____ Extract provided
Stericycle also announced a couple rounds of layoffs in recent quarters. Can you say more about what that actually looks like in terms of the types of workers who were affected and what the workforce plan is going forward?
Yes. Attrition and careful rehiring is certainly part of that too. A certain portion of that workforce reduction just came through kind of natural ebbs and flows in the business and being really careful about where we rehired and how we rehired.
The other component of that clearly was a reduction in force, and those actions have largely been completed. Some of it is related to the rollout of the ERP system. We anticipated that it would make some of the administrative functions easier and more efficient, so the targeted reductions were in areas where we saw enhancements and efficiency related to the ERP rollout. The [job losses] were across the board, but [particularly] in shared service functions [such as workers who enter data, generate invoices and prepare customer reports], while drivers and salespeople were less impacted.
It was incumbent upon us to look at the organization to find areas where we could justify reductions based on a productivity standpoint. We'll always look to continue to optimize the business.
Over the last couple of years, Stericycle has also been doing some divestitures. What is the focus for Stericycle in North America now, and what are the main priorities for business, especially in terms of what's happening with M&A in the U.S. and Canada?
We're kind of moving into an optimization mode for ourselves, which will include all sorts of opportunities, whether it's buying and selling. We have obviously acquired a couple of businesses over the last year [including a regulated medical waste company in the Southeastern U.S. in January.] It's really been to narrow the focus of what we do.
________
____ Extracted data
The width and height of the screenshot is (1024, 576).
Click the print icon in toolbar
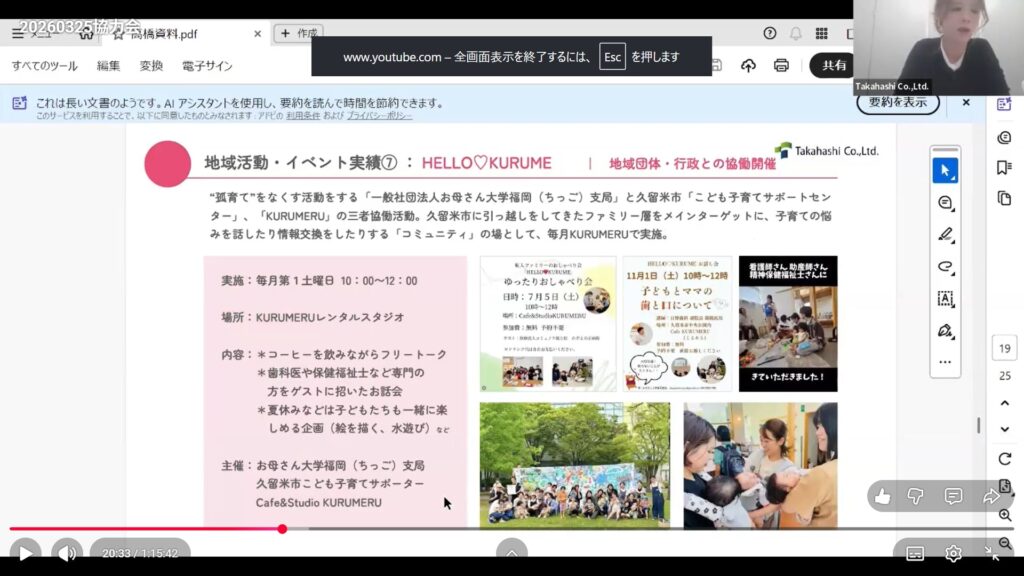(x=781, y=65)
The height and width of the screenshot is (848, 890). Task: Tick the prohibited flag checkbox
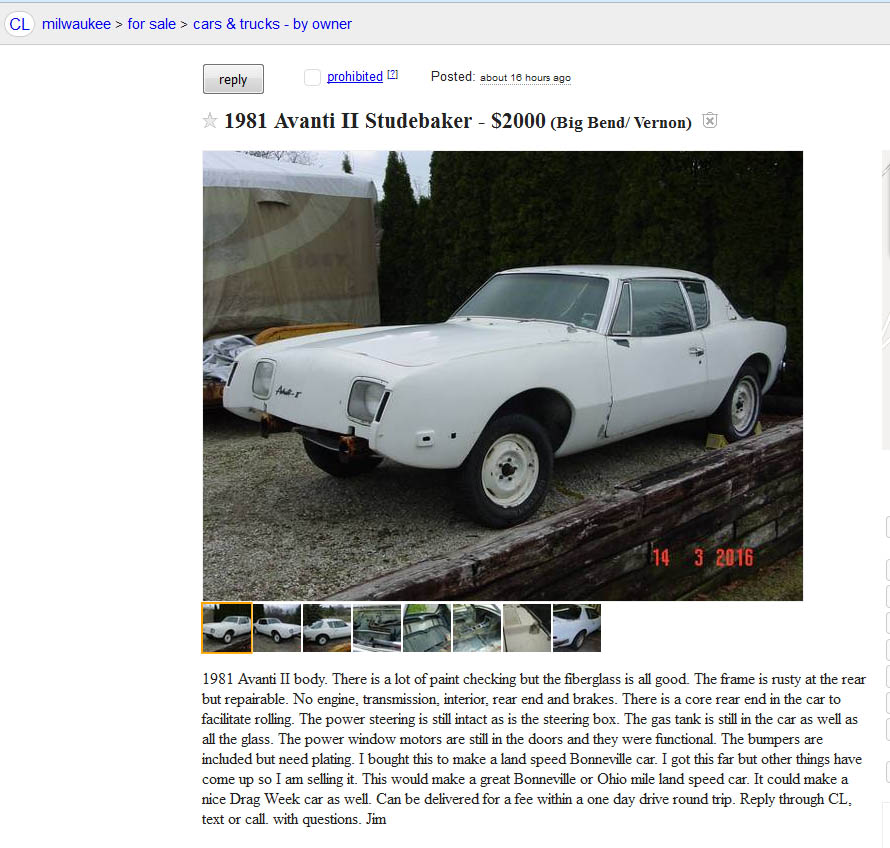tap(312, 77)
________
- Activities
1. According to the Stericycle interview, which workers were less affected by the reduction in force?
2. From the Stericycle interview, output the passage starting with "It was incumbent" and going on through "U.S. and Canada?", copied word for word.

- Answer section
1. Drivers and salespeople.

2.
It was incumbent upon us to look at the organization to find areas where we could justify reductions based on a productivity standpoint. We'll always look to continue to optimize the business.
Over the last couple of years, Stericycle has also been doing some divestitures. What is the focus for Stericycle in North America now, and what are the main priorities for business, especially in terms of what's happening with M&A in the U.S. and Canada?